Adobe has made an open source tool available, designed to identify randomly generated strings in any plain text.
Dubbed Stringlifier, the method was written in Python and leverages machine learning to discern random sequences of characters from regular sequences.
The open-source project should be helpful in analyzing security and code logs, or in trying to discover passwords that may have been leaked accidentally.
Whether it’s hashes, API keys, randomly generated passwords, or other random string types in source code, logs, or configuration files, Stringlifier can help identify them easily.
Adobe’s public GitHub repository has released the source code for Stringlifier, but the software giant has made available a “pip” (Python package installer) installation package with a pre-trained model included.
Apart from the open-source utility called Tripod, Adobe claims it has already used the tool to identify random strings when looking for anomalies in datasets.
The team used various pre-process approaches and transformed long strings into numerical form, but these approaches hit a roadblock when finding random strings, disrupting the algorithm for clustering.
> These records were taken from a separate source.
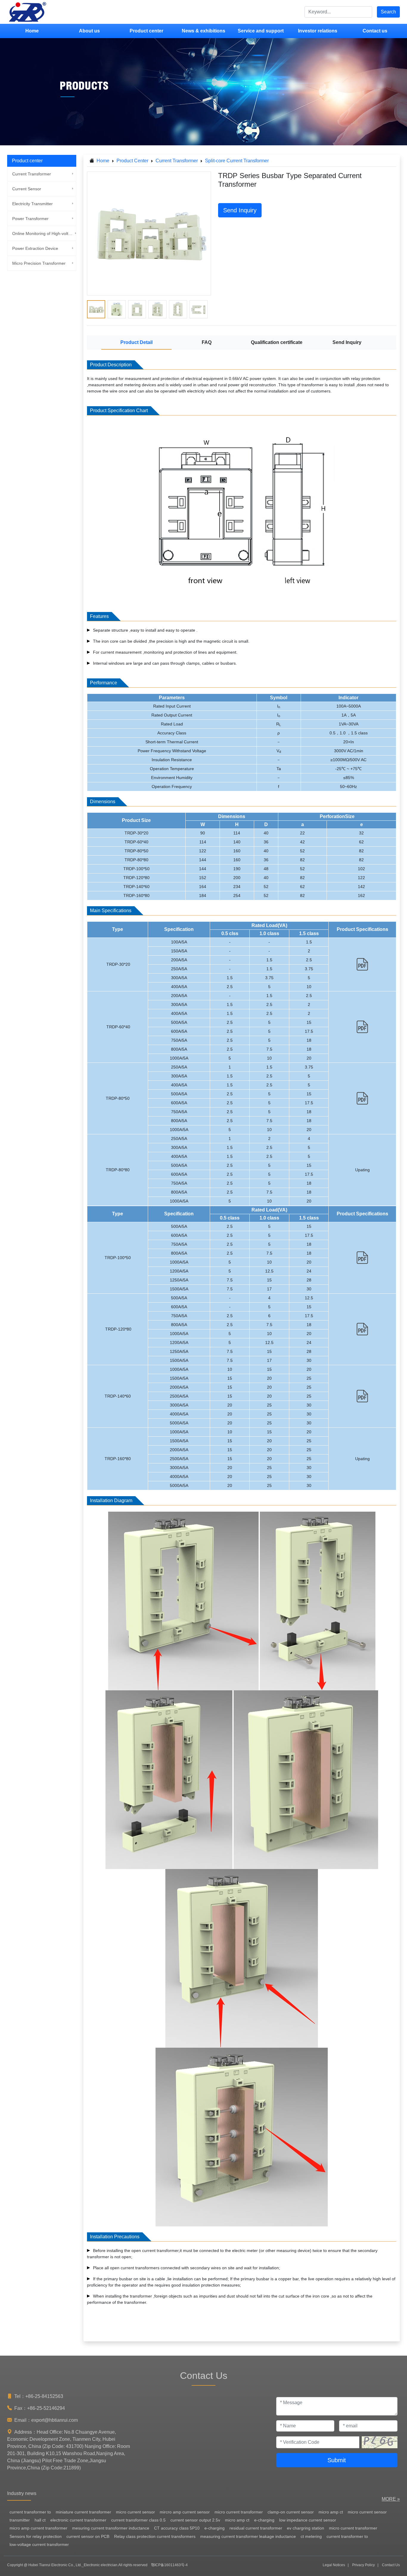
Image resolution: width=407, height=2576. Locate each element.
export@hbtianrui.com (54, 2420)
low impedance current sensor (307, 2520)
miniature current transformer (83, 2512)
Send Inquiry (240, 210)
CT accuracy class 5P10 (177, 2528)
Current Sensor (26, 188)
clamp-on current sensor (291, 2512)
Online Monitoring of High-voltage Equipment (43, 233)
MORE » (391, 2499)
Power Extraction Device (35, 248)
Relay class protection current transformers (154, 2536)
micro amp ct (331, 2512)
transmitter (20, 2520)
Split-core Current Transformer (237, 160)
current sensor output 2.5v (195, 2520)
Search (388, 11)
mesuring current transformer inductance (110, 2528)
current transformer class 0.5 (138, 2520)
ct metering (311, 2536)
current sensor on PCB (87, 2536)
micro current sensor (135, 2512)
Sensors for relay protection (36, 2536)
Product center (146, 30)
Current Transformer (31, 174)
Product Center (132, 160)
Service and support (261, 30)
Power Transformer (30, 218)
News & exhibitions (203, 30)
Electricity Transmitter (32, 203)
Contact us (375, 30)
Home (32, 30)
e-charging (264, 2520)
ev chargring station (305, 2528)
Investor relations (317, 30)
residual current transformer (255, 2528)
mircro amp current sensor (185, 2512)
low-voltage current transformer (39, 2544)
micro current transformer (239, 2512)
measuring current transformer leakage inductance (248, 2536)
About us (89, 30)
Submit (336, 2460)
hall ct (40, 2520)
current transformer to (30, 2512)
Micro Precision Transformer (39, 263)
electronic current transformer (78, 2520)
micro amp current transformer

By substituting < RANDOM STRING > for all random character sequences, the team was able to group similar types of command lines easier, even if they used random hashes in their parameters.
“We hope you find useful stringlifier. The entire source code can be found in the GitHub repository of Adobe. In that archive, you can also find all our other open source projects from across Adobe’s security teams. We look forward to receiving reviews, and are always welcome to contribute, “says Adobe.
The company also provides details on how to get started using Stringlifier and how users can train their own models while looking for different types of strings to be identified.